Yes, a named partition is simply a conventional singleton. HTTP and EJB client requests can be routed to the JVM in the cluster that hosts a specific partition. The application programmer must write an interceptor that is called on the EJB client when a remote method on a specific stateless session bean is invoked. The interceptor then examines the method name and arguments and then returns the name of the partition that the request should be routed to. So, for example, a client can call an EJB method called ‘acceptOrder’ that takes an Order object as a parameter. The interceptor is provided with the method name and argument(s) and the interceptor then returns the String stored in the Order.getCompanyName() method. The client then routes the request to the partition named with the company name. If the JVM with that company crashes or fails then WebSphere automatically fails it over to another cluster member and new requests are now routed there instead.

So the workload management component lives in the client stubs? What about work arriving using messaging?

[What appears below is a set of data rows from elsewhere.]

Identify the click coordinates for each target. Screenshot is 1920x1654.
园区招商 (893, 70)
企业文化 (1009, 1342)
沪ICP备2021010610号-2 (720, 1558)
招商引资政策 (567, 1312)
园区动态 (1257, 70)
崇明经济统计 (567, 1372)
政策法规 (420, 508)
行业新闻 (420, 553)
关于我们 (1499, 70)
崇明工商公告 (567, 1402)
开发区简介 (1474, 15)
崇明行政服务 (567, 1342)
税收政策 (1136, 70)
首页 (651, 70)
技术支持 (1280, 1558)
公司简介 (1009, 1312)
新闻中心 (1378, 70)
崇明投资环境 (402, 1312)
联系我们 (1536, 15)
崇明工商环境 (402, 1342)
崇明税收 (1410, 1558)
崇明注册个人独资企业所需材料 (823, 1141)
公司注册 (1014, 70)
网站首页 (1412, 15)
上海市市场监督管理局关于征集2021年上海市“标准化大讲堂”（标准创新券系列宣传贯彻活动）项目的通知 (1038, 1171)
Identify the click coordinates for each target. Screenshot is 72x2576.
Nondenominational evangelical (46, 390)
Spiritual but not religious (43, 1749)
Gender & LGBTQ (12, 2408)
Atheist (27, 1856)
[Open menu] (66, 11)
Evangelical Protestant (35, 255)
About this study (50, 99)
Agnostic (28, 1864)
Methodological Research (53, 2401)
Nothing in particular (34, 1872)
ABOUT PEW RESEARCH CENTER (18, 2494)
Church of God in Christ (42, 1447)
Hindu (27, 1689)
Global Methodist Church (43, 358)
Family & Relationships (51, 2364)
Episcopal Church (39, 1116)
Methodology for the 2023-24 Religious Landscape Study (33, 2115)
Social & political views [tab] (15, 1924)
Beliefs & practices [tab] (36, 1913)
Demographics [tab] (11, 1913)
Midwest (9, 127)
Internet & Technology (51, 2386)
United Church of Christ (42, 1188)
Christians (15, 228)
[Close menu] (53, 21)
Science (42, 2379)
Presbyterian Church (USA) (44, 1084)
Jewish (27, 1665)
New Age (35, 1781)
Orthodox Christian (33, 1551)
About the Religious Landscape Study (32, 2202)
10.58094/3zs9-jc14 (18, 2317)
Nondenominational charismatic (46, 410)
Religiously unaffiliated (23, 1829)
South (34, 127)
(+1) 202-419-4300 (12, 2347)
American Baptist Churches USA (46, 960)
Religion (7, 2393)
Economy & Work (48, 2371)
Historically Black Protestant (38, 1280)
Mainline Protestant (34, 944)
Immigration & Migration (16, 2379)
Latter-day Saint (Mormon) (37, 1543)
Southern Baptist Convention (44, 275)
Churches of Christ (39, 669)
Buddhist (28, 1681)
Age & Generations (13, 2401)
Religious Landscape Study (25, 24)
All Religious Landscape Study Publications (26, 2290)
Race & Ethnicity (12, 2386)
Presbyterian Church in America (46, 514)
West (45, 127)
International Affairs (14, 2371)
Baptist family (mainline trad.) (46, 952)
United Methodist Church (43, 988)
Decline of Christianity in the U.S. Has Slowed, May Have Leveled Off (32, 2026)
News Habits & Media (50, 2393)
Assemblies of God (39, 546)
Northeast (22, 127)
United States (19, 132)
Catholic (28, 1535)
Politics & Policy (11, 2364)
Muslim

Applications can also use JMS or non JMS messaging providers such as Tibco Rendevous or Reuters SFC to receive partition related work. When a partition is activated in a JVM then the application can subscribe using JMS or native APIs to queues or Topics for messages for that partition. When the partition is deactivated then the application can unsubscribe from the topic or queue. The async beans feature of WebSphere is critical in providing this kind of flexibility to the application and such an approach is not possible with the J2EE specification. Async beans provides a fully supported threading capability for J2EE application and allows custom threading models for receiving this work. JSR 236 is intended to standardize these APIs and fill this current gap in the J2EE programming model.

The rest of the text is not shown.